Contemporary Jewelry Design and Heritage Porcelain Come Together in a Chic New Collaboration

New York talent Marla Aaron renders her signature shapes using the celebrated material and pattern of legacy German brand Nymphenburg

Jewelry designer Marla Aaron’s new collection with Nymphenburg. Photo: Courtesy of Marla Aaron

Since 1747, German brand Nymphenburg has been crafting exceptional porcelain tableware, figurines, and decorative pieces as well as objets d’art with famous collaborators like Damien Hirst, Michele Oka Doner, and Konstantin Grcic, among other notables. Their output resides in private collections as well as the holding of major institutions like The Metropolitan Museum of Art and Cooper Hewitt in New York and the Stedelijk Museum Amsterdam.

Jewelry designer Marla Aaron’s new collection with Nymphenburg.

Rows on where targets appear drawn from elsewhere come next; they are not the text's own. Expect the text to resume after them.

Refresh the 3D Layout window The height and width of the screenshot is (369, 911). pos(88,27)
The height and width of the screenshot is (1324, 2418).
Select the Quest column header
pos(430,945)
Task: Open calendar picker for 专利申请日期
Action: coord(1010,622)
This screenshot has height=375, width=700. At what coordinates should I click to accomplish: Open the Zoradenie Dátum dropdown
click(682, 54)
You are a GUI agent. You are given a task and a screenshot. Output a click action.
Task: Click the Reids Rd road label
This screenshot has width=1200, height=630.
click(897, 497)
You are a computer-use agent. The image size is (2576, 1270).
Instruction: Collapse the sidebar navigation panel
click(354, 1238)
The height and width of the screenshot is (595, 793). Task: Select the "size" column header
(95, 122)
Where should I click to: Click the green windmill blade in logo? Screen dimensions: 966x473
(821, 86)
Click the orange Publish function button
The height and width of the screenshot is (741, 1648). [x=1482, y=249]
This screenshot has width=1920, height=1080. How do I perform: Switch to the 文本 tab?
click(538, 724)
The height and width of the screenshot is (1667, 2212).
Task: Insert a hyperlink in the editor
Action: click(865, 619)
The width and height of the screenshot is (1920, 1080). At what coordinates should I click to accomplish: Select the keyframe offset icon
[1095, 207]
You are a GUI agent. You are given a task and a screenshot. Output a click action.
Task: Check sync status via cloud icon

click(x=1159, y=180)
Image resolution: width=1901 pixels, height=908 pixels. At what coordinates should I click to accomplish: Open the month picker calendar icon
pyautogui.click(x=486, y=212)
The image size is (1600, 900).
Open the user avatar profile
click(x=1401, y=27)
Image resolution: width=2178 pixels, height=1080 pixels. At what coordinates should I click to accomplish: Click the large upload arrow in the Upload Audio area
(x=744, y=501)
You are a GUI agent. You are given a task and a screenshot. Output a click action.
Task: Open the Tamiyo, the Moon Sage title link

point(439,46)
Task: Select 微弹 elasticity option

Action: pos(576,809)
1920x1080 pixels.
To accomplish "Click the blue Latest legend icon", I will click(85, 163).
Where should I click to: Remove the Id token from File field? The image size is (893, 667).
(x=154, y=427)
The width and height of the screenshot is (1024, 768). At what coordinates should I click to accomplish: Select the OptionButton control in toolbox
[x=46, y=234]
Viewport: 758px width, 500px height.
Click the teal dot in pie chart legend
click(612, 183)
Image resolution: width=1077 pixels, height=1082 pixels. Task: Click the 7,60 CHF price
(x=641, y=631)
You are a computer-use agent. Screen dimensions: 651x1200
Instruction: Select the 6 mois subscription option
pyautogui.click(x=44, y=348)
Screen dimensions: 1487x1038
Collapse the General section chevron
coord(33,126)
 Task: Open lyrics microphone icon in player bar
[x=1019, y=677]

Photo: Courtesy of Marla Aaron

Now, Nymphenburg has teamed up with New York jewelry designer Marla Aaron to reimagine her edgy carabiner-like bijoux with traditional porcelain accents. “I saw the pieces we could make so clearly on my initial visit to Nymphenburg,” says Aaron, who, in the moment, suggested renditions of her Lock, Trundle Lock bracelet, earrings, Depository ring holder in porcelain, and with mechanisms finished in gold.

Our jewelry is allowing more people to experience Nymphenburg at its most exquisite”

Marla Aaron

Two years in the making, Aaron first met the Nynmphenburg team nearly 25 years ago during her previous career in marketing at American Express. “I remember becoming entranced by the story of this more than 300-year-old German porcelain company that still hand-paints their porcelain, set in a castle outside of Munich. They gave each of us a beautiful book about the company and a small piece of their porcelain as a gift for our time,” she recalls. Then, in 2017, she reconnected with the brand at her 47th Street atelier in New York. “That meeting turned into a later visit to the Nymphenburg workshops and it was there that I first saw the Cumberland dinnerware pattern ‘live’ and instantly understood how this intricate pattern would be stunning reimagined as jewelry.”

The collaboration includes editions of Marla Aaron’s Lock, Trundle Lock bracelet, earrings, and Depository ring holder in porcelain and with mechanisms finished in gold. Photo: Courtesy of Marla Aaron

Dating back to 1765, the Cumberland pattern features an explosion of festive blooms in vibrant, summery shades enlivened with flittering butterflies, ladybugs, and other insects, the entire tableaux topped by a scalloped border traced in gold. “It is simply the most beautiful china pattern I’ve ever seen,” says Aaron. “Nymphenburg’s handpainted porcelain is the highest expression of ‘rarefied’ and I deeply believe that if things become too rare in a way that people can’t experience them, then they disappear. In this way, our jewelry is allowing more people to experience Nymphenburg at its most exquisite.”

Jewelry designer Marla Aaron’s new collection with Nymphenburg. Photo: Courtesy Marla Aaron

Forming the jewelry was a challenge for both studios, but discovering the porcelain could be cut much in the same way as gemstones proved to be a breakthrough moment. The final results look elegant layered with other adornments or stylish and smart worn on its own. “The beauty for me comes in seeing what people will do with it,” says the designer, who released the porcelain pieces simultaneously with another new array made using rubber. “This work with porcelain was incredibly gratifying but we are on an exploration of materials and helping to redefine what precious can mean in jewelry. The future is filled with possibility.”